Queenslanders' diets remain a concern with a recent survey indicating just 7.4 per cent of adults and 2.8 per cent of children meeting the recommended daily vegetable consumption.
"From 2004 to 2021, the percentage of adults consuming five or more serves of vegetables daily decreased by 19.5 per cent," the report said.
Suicide on the rise
Alarmingly, it identified a three-fold increase in rates of hospitalisations for self-harm in girls aged up to 14 years, catapulting from 19.1 admissions per 100,000 people in 2008-09 to 70.5 per 100,000 people in 2020-21.
Rates doubled in girls aged between 15-19 during the same period from 373.6 hospital admissions per 100,000 people to 697.7 per 100,000 people.
"Queensland self-harm hospitalisation rates were almost 60 per cent higher than national rates in 2020-21 (crude rate per 100,000 persons 183.1 and 116.3 respectively)," the report said.
Dr Gerrard said news about the health of Queensland's First Nations' peoples was mixed.
"Secondary school completion rates have risen significantly," he said.
"Standardised death rates from ischaemic heart disease and diabetes have fallen.

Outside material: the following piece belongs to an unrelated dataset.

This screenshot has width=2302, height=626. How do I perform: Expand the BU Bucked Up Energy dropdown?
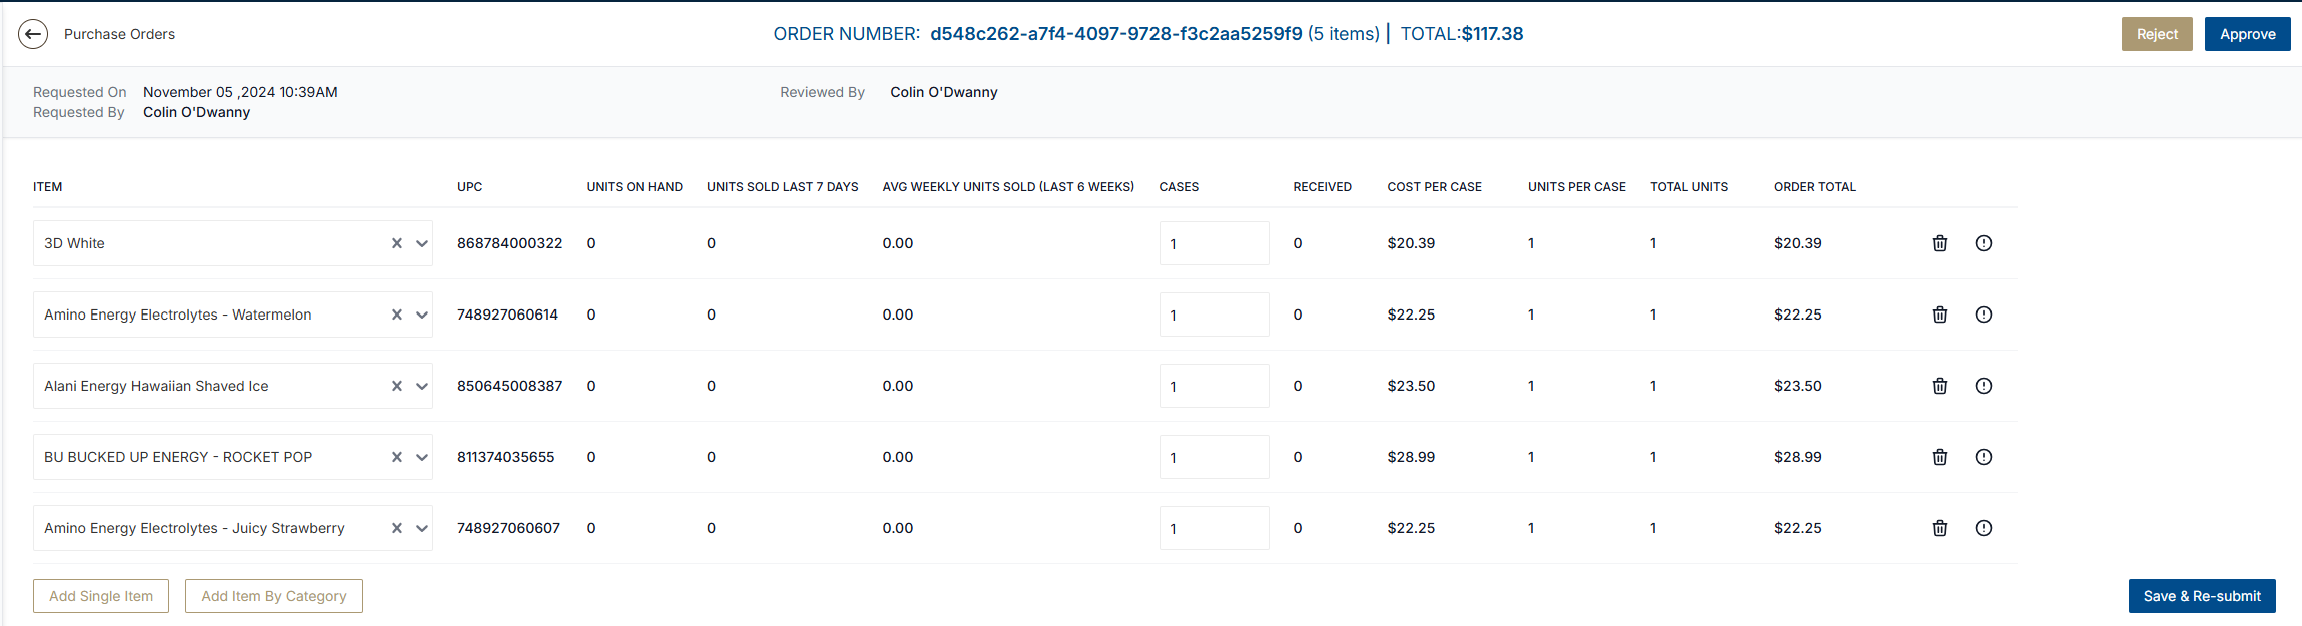click(421, 457)
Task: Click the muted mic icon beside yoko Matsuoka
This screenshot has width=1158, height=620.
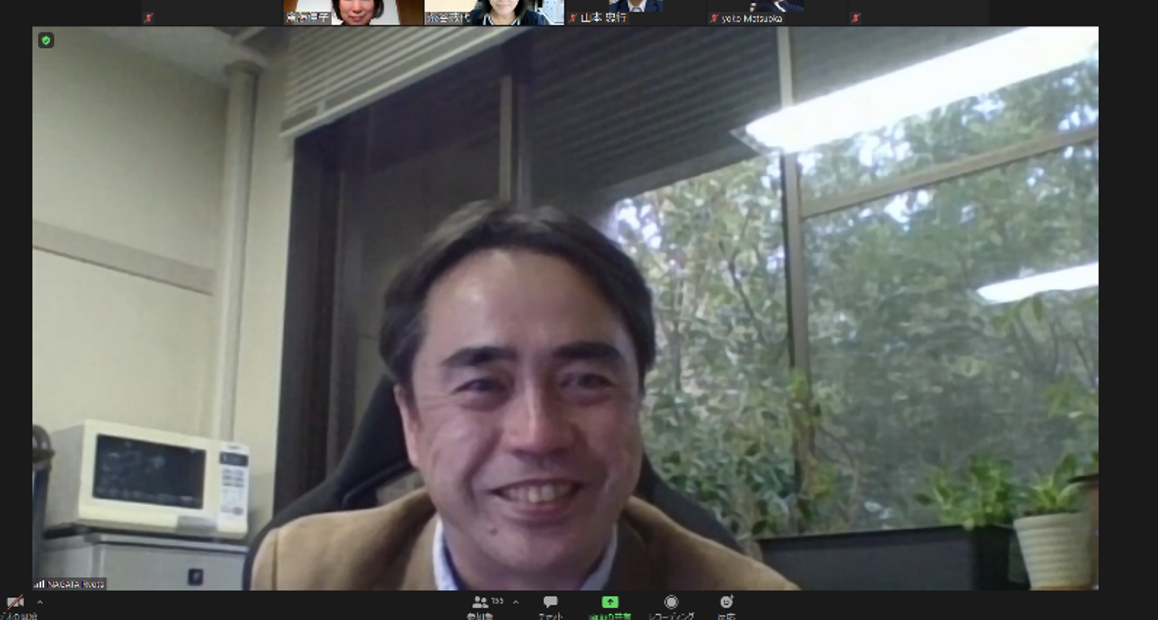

"But the rate of suicide in First Nations peoples in Queensland continues to rise. The health of First Nations peoples must remain a central focus for all of us."
In 2021, 26 per cent of national suicide deaths occurred in Queensland – 813 of the 3,144 national figure.
Age-standardised suicide rates among Indigenous Queenslanders rose from 22.8 per 100,000 people in 2012-2016 to 28.1 per 100,000 in 2017-2021.
Nationally in 2021, suicide rates across the population were 2.4 times higher in very remote areas than in major cities.
Dr Gerrard's wide-ranging report identified 7,249 hospitalisations due to dental decay in Queensland in 2020-21, more than half of them in children aged up to nine years.